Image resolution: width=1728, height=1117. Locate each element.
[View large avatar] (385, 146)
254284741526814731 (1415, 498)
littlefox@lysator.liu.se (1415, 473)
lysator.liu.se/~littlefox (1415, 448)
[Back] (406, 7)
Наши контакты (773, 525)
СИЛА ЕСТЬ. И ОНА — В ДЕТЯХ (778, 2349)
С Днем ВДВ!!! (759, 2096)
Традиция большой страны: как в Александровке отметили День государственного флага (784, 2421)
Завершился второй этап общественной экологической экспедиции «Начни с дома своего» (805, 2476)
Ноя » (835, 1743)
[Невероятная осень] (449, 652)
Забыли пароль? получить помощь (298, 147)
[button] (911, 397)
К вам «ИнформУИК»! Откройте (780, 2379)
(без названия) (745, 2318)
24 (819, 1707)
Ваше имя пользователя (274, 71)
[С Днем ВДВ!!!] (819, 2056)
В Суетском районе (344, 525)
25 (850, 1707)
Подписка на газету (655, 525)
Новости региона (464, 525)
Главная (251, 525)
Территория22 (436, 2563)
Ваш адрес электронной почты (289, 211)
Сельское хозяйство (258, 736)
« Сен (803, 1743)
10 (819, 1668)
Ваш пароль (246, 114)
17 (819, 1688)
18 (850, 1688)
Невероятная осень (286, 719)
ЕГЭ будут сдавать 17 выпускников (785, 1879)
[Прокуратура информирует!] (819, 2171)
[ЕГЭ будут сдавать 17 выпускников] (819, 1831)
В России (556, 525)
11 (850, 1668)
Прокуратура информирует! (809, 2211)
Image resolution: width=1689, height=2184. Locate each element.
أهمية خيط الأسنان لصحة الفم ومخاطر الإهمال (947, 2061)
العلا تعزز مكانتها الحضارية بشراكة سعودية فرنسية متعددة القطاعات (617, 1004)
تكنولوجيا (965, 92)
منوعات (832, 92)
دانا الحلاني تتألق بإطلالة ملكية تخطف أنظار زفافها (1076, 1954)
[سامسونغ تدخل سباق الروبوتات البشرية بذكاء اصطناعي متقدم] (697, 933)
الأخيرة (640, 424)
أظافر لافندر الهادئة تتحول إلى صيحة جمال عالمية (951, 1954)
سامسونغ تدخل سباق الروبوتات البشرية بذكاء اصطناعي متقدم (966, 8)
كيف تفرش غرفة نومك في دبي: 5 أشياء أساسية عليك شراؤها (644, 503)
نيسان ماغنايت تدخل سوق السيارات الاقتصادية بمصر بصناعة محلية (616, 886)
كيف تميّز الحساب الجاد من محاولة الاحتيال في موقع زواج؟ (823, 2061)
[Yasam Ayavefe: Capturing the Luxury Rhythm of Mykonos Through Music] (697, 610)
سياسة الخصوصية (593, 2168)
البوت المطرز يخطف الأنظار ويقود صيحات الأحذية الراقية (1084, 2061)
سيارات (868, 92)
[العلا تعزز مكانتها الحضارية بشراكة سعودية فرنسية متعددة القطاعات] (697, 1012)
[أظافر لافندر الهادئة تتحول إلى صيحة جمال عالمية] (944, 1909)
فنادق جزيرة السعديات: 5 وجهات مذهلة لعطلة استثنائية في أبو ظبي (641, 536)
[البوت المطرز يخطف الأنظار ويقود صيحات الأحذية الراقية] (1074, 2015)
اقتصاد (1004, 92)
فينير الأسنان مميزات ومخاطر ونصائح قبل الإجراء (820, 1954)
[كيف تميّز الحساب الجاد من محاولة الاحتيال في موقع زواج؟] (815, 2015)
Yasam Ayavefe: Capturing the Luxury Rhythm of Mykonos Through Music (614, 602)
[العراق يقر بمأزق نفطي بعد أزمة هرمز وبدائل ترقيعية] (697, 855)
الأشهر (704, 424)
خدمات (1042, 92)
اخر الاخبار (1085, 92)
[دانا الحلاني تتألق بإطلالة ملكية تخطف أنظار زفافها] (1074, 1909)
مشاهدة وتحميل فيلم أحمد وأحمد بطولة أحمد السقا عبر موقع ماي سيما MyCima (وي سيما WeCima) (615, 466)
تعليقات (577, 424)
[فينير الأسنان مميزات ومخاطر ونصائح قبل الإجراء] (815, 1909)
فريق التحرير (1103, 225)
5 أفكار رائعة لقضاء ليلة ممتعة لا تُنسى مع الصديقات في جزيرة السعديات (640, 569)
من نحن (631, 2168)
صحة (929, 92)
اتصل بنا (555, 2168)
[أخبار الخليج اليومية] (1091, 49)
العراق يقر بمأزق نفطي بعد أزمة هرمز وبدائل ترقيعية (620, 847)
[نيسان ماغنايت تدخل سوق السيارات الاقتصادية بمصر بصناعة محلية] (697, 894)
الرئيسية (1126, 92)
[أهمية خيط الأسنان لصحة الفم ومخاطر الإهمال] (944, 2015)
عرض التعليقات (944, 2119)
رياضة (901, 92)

## [What you will do]
Retype each line of the material above exactly.

## [Exercise answer]
Image resolution: width=1728, height=1117. Locate each element.
[View large avatar] (385, 146)
254284741526814731 (1415, 498)
littlefox@lysator.liu.se (1415, 473)
lysator.liu.se/~littlefox (1415, 448)
[Back] (406, 7)
Наши контакты (773, 525)
СИЛА ЕСТЬ. И ОНА — В ДЕТЯХ (778, 2349)
С Днем ВДВ!!! (759, 2096)
Традиция большой страны: как в Александровке отметили День государственного флага (784, 2421)
Завершился второй этап общественной экологической экспедиции «Начни с дома своего» (805, 2476)
Ноя » (835, 1743)
[Невероятная осень] (449, 652)
Забыли пароль? получить помощь (298, 147)
[button] (911, 397)
К вам «ИнформУИК»! Откройте (780, 2379)
(без названия) (745, 2318)
24 (819, 1707)
Ваше имя пользователя (274, 71)
[С Днем ВДВ!!!] (819, 2056)
В Суетском районе (344, 525)
25 (850, 1707)
Подписка на газету (655, 525)
Новости региона (464, 525)
Главная (251, 525)
Территория22 (436, 2563)
Ваш адрес электронной почты (289, 211)
Сельское хозяйство (258, 736)
« Сен (803, 1743)
10 (819, 1668)
Ваш пароль (246, 114)
17 (819, 1688)
18 (850, 1688)
Невероятная осень (286, 719)
ЕГЭ будут сдавать 17 выпускников (785, 1879)
[Прокуратура информирует!] (819, 2171)
[ЕГЭ будут сдавать 17 выпускников] (819, 1831)
В России (556, 525)
11 (850, 1668)
Прокуратура информирует! (809, 2211)
Image resolution: width=1689, height=2184. Locate each element.
أهمية خيط الأسنان لصحة الفم ومخاطر الإهمال (947, 2061)
العلا تعزز مكانتها الحضارية بشراكة سعودية فرنسية متعددة القطاعات (617, 1004)
تكنولوجيا (965, 92)
منوعات (832, 92)
دانا الحلاني تتألق بإطلالة ملكية تخطف أنظار زفافها (1076, 1954)
[سامسونغ تدخل سباق الروبوتات البشرية بذكاء اصطناعي متقدم] (697, 933)
الأخيرة (640, 424)
أظافر لافندر الهادئة تتحول إلى صيحة جمال عالمية (951, 1954)
سامسونغ تدخل سباق الروبوتات البشرية بذكاء اصطناعي متقدم (966, 8)
كيف تفرش غرفة نومك في دبي: 5 أشياء أساسية عليك شراؤها (644, 503)
نيسان ماغنايت تدخل سوق السيارات الاقتصادية بمصر بصناعة محلية (616, 886)
كيف تميّز الحساب الجاد من محاولة الاحتيال في موقع زواج؟ (823, 2061)
[Yasam Ayavefe: Capturing the Luxury Rhythm of Mykonos Through Music] (697, 610)
سياسة الخصوصية (593, 2168)
البوت المطرز يخطف الأنظار ويقود صيحات الأحذية الراقية (1084, 2061)
سيارات (868, 92)
[العلا تعزز مكانتها الحضارية بشراكة سعودية فرنسية متعددة القطاعات] (697, 1012)
[أظافر لافندر الهادئة تتحول إلى صيحة جمال عالمية] (944, 1909)
فنادق جزيرة السعديات: 5 وجهات مذهلة لعطلة استثنائية في أبو ظبي (641, 536)
[البوت المطرز يخطف الأنظار ويقود صيحات الأحذية الراقية] (1074, 2015)
اقتصاد (1004, 92)
فينير الأسنان مميزات ومخاطر ونصائح قبل الإجراء (820, 1954)
[كيف تميّز الحساب الجاد من محاولة الاحتيال في موقع زواج؟] (815, 2015)
Yasam Ayavefe: Capturing the Luxury Rhythm of Mykonos Through Music (614, 602)
[العراق يقر بمأزق نفطي بعد أزمة هرمز وبدائل ترقيعية] (697, 855)
الأشهر (704, 424)
خدمات (1042, 92)
اخر الاخبار (1085, 92)
[دانا الحلاني تتألق بإطلالة ملكية تخطف أنظار زفافها] (1074, 1909)
مشاهدة وتحميل فيلم أحمد وأحمد بطولة أحمد السقا عبر موقع ماي سيما MyCima (وي سيما WeCima) (615, 466)
تعليقات (577, 424)
[فينير الأسنان مميزات ومخاطر ونصائح قبل الإجراء] (815, 1909)
فريق التحرير (1103, 225)
5 أفكار رائعة لقضاء ليلة ممتعة لا تُنسى مع الصديقات في جزيرة السعديات (640, 569)
من نحن (631, 2168)
صحة (929, 92)
اتصل بنا (555, 2168)
[أخبار الخليج اليومية] (1091, 49)
العراق يقر بمأزق نفطي بعد أزمة هرمز وبدائل ترقيعية (620, 847)
[نيسان ماغنايت تدخل سوق السيارات الاقتصادية بمصر بصناعة محلية] (697, 894)
الرئيسية (1126, 92)
[أهمية خيط الأسنان لصحة الفم ومخاطر الإهمال] (944, 2015)
عرض التعليقات (944, 2119)
رياضة (901, 92)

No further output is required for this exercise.